Einige Tage war ich mal nicht zu Hause sondern in Athen. Zurück in der Burg, finde ich eine bunte Postkarte von guten Freunden vor. Auch die waren in Griechenland. Ihr Eindruck, den sie mir nicht vorenthalten wollten, lautet: Das Essen war überall katastrophal, daran hat sich seit Jahrzehnten nichts geändert.
Mein Eindruck von der griechischen Küche, den ich hier nicht verheimlichen will, ist anders. Ich habe jeden Tag in Athen gut gegessen. Sogar ausnehmend gut.
Nun könnte man die Diskrepanz des Urteils zweier Kleingruppen mit der bequemen Erklärung „Die Geschmäcker sind nun mal verschieden“ abtun.
Aber so einfach ist das nicht. Wir haben es hier mit dem Phänomen der vererbten Vorurteile zu tun, welche von Jahrzehnt zu Jahrzehnt, und von Generation zu Generation weitergegeben werden, ohne dass sich jemand die Mühe machte, ihre Berechtigung nachzuprüfen.
Können Vorurteile überhaupt eine Berechtigung haben? Wenn festgestellt wird, wir Deutsche seien besonders fleißig und kleinlich, so ist das in unseren Ohren ein Vorurteil. Allerdings eines, das stimmt. Dass wir unsere Autos regelmäßig waschen, und zwar eigenhändig, zeugt von unserem Fleiß. Dass wir bei dieser Gelegenheit die Gebühren für die Waschanlage sparen, zeigt, wie kleinlich wir sind. Sollten wir es tun, weil es Spaß macht, wie das oft zu hören ist, würde das auf eine weitere Eigenschaft verweisen: wir haben nicht alle Tassen im Schrank.
Aus diesen Vorurteilen soll sich der Deutsche zusammensetzen?

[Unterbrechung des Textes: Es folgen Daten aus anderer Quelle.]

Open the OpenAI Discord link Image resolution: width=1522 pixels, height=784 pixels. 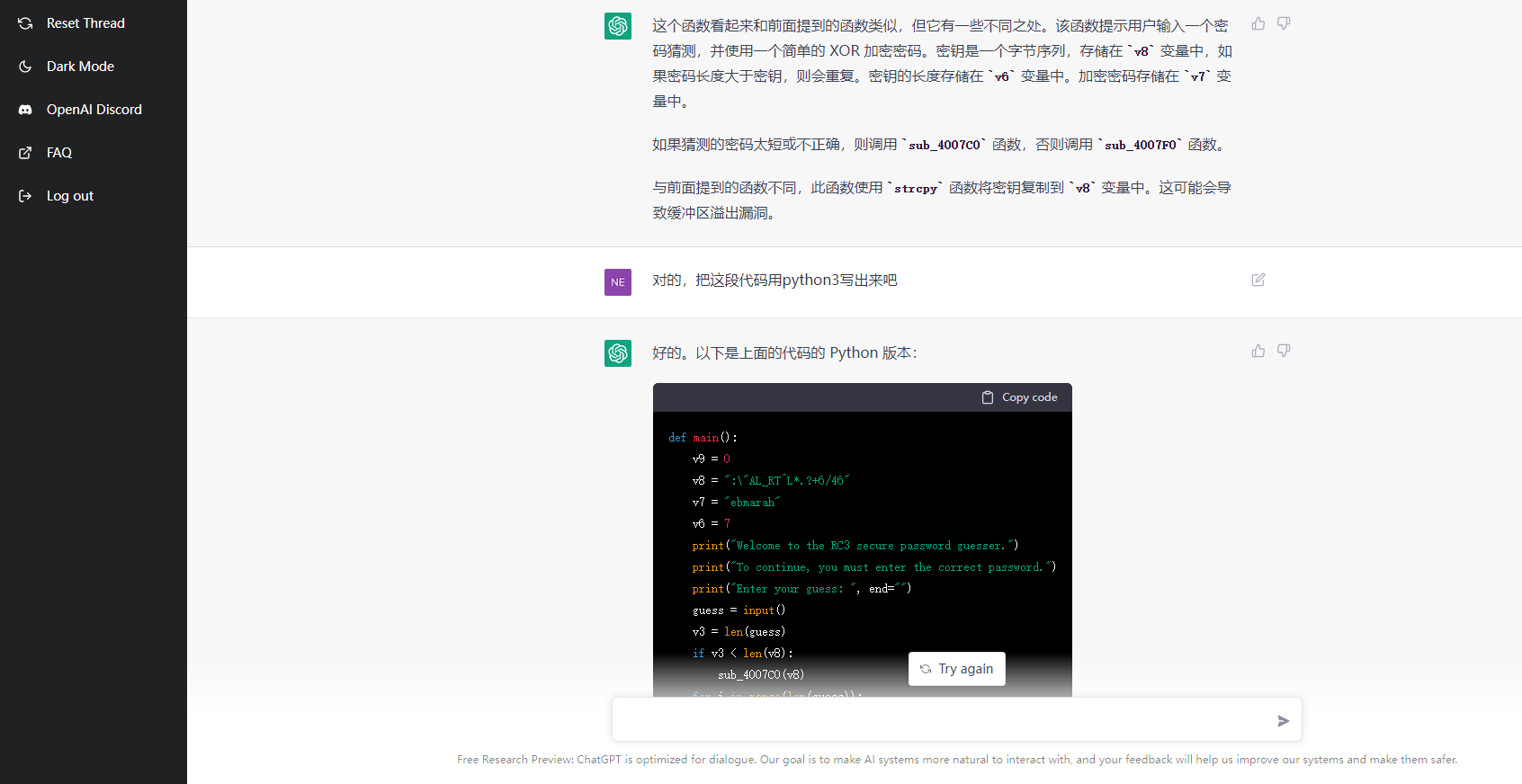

Ein Wunder wäre es nicht, wenn man sieht, welche Schirme voll Vorurteilen wir über die Griechen auskippen. Dabei habe ich sie nur als höfliche und zuvorkommende Leute erlebt, die ihre Autos allerdings nicht so oft eigenhändig waschen wie wir. Vielleicht können die aber auch nicht so gewaschen sein, weil ihre Besitzer lieber in einer Taverne sitzen und Ouzo trinken. Das ist ein Anisschnaps, der in kleinen Fläschchen serviert wird, und den man mit Wasser verdünnt. Nicht unbedingt mein Geschmack; aber man gewöhnt sich dran. Vor allem wenn der vorzügliche Wein erst zum Hauptgericht aufgetischt wird, weil zu den Vorspeisen traditionellerweise Ouzo getrunken wird.

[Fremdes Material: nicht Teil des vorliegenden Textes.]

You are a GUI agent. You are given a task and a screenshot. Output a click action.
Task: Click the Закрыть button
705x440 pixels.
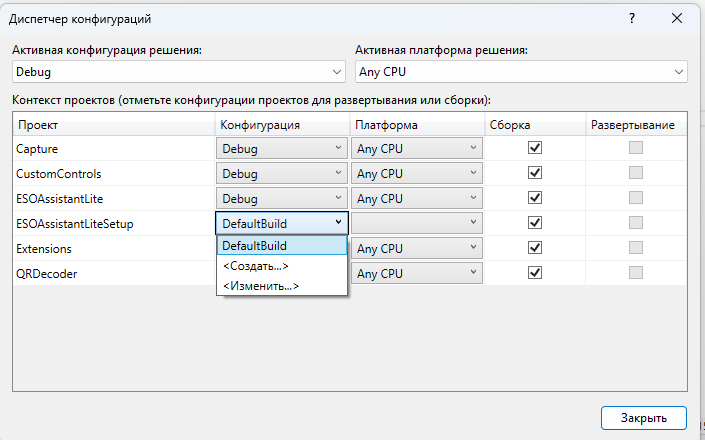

Womit ich beim Höhepunkt der griechischen Küche wäre. Denn diese Vorspeisen sind phantastisch. Auf den ersten Blick könnte man sie wegen ihrer Anordnung auf vielen kleinen Tellern und wegen einiger Inhalte mit den Vorspeisenplatten der vorderasiatischen Küche verwechseln. Aber ich fand sie raffinierter, abwechselungsreicher und überhaupt reicher. Das machte sich bei der von der üblichen Mächtigkeit sich unterscheidenden Zubereitung der einzelnen Produkte bemerkbar. Der cremige Fischrogen, leuchtend gelb wie ein schaumiges Kartoffelpüree, war besser als ich den Rogen jemals aß. (Vor allem in der getrockneten, festen Version ist er nur banal.) Die Calmar oder die zerstückelten Oktopusse waren zart wie ein Rehfilet, die jeweiligen Saucen, in kleinen Tassen auf den Tisch gestellt, Wunderwerke an Delikatesse.
Ich gebe zu, dass ein Stümper – und die Welt ist bevölkert mit Stümpern; bis in höchste Staatsämter haben sie sich emporgearbeitet – auch aus den besten Zutaten nichts Anständiges zustande kriegt. (Dies Schicksal zu erleben ist überall bitter, in Athen wie in Paris, in Berlin wie in Florenz.
Ich hatte das Glück, dass mich Athener Freunde auf die richtige Spur setzten. So kam es, dass wir seitdem zu Hause versuchen, unsere Essgewohnheiten diesem Vorbild anzupassen. Das bedeutet etwas Mehrarbeit, aber viel mehr Lust und Spaß beim Essen, dessen Hauptgerichte nicht mehr als große, sättigende Portionen auf den Tisch kommen, sondern als delikate Fortsetzung der vielen, leichten Vorspeisen.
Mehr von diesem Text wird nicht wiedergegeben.